The Pavilion DM3 is a kicker to the AMD Neo notebook that HP announced in June. Spec sheets for the Pavilion DM3 were not available at press time, but the machine is just a little under one-inch thick and weighs in at 4.2 pounds using the optimistic gravity fields that all laptop makers seem to deploy when they calculate the acceleration of these laptops in said field.

The DM3 has an all-aluminum case, a 13.3-inch screen, and can be equipped with either dual-core Neo Turion processors from Advanced Micro Devices or dual-core, ultra low-voltage Core 2 Duo processors from Intel. (Exact processor models were not available at press time.) Depending on the configuration, it comes with embedded graphics or optional ATI or Nvidia discrete graphics cards. It has the standard Webcam and microphone and external DVD drive.

The Pavilion DM3 has a starting price of $540 using the AMD Neo processor and costs $649 in a base configuration using the Intel Core 2 Duo. It will also ship in conjunction with the Windows 7 launch on October 22.

Netbooks are hot among some laptop users these days, and HP wants you to accessorize with a new HP Mini 110 that sports some 3D images on the casing that are designed by Dutch artist Tord Boontje; this is a follow-on to a Mini 110 that HP is peddling with some peony prints on the case done by Vivienne Tam for $699.

HP Mini 311 Tord

The HP Mini 311, with Tord scribbles

Not everyone has that kind of cash for what amounts to a digital purse, so the Boontje version, which comes in a more staid white instead of the flashy red, costs $399. That's the same price that HP is charging for a revved Mini 311, which will sport a wider 11.6-inch screen (with HD resolution), an Intel Atom processor and nVidia Ion graphics. The Mini 311 will only support Windows 7, and has its own optional, external DVD drive.

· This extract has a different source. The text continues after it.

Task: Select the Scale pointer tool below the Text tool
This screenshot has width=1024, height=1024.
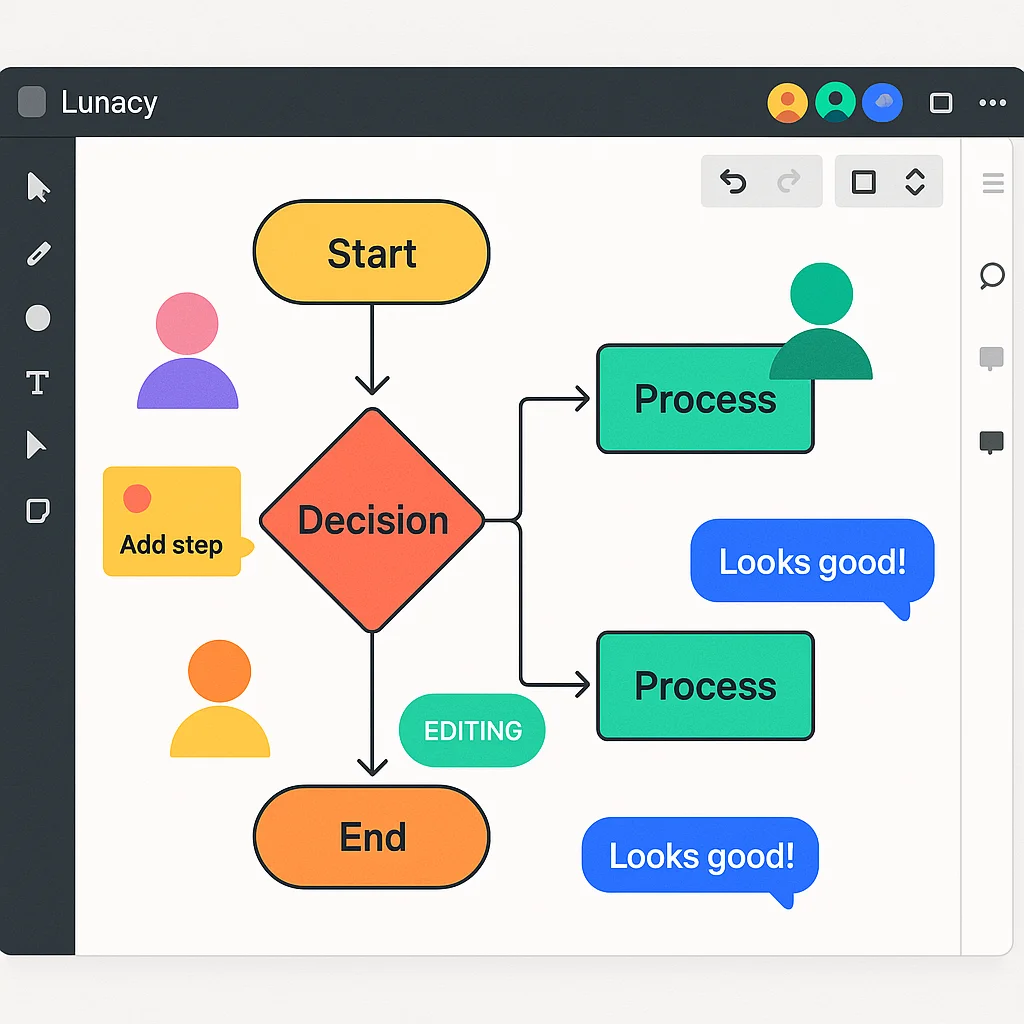Action: (x=37, y=446)
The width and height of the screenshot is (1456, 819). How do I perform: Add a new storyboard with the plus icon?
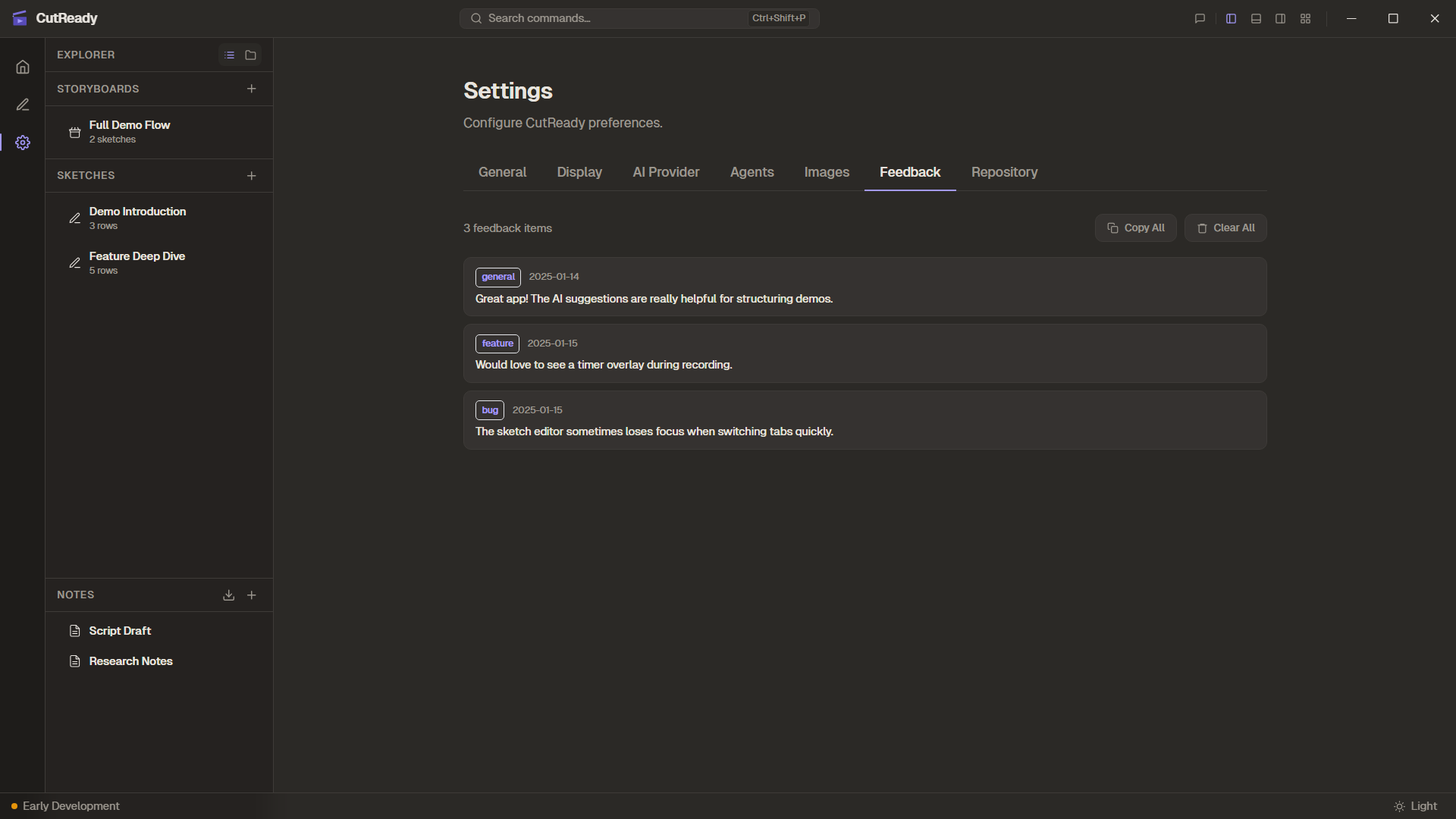(252, 89)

That brings us to desktops, and HP has three new ones, plus a media server to link everything together in the home or small office.

Yes, people do still buy desktop PCs, particularly businesses, and for a simple reason: if you try to carry a desktop PC out of a facility, people know you are stealing, and if you carry out a laptop, they think you are just trying to find a quiet place to work or are off to an important meeting.

HP's business customers are getting two new desktop PCs, which still bear the Compaq brand name. The Compaq 6000 Pro comes in two different cases a micro tower or a small form factor desktop that you can stack the monitor on top. It uses a motherboard based on Intel's Q43 Express chipset and supports a wide variety of Celeron, Pentium, Core 2 Duo, and Core 2 Quad processors. The system has four memory slots, and uses DDR3 main memory for a maximum capacity of 16 GB; it sports Intel's GMA 4500 graphics.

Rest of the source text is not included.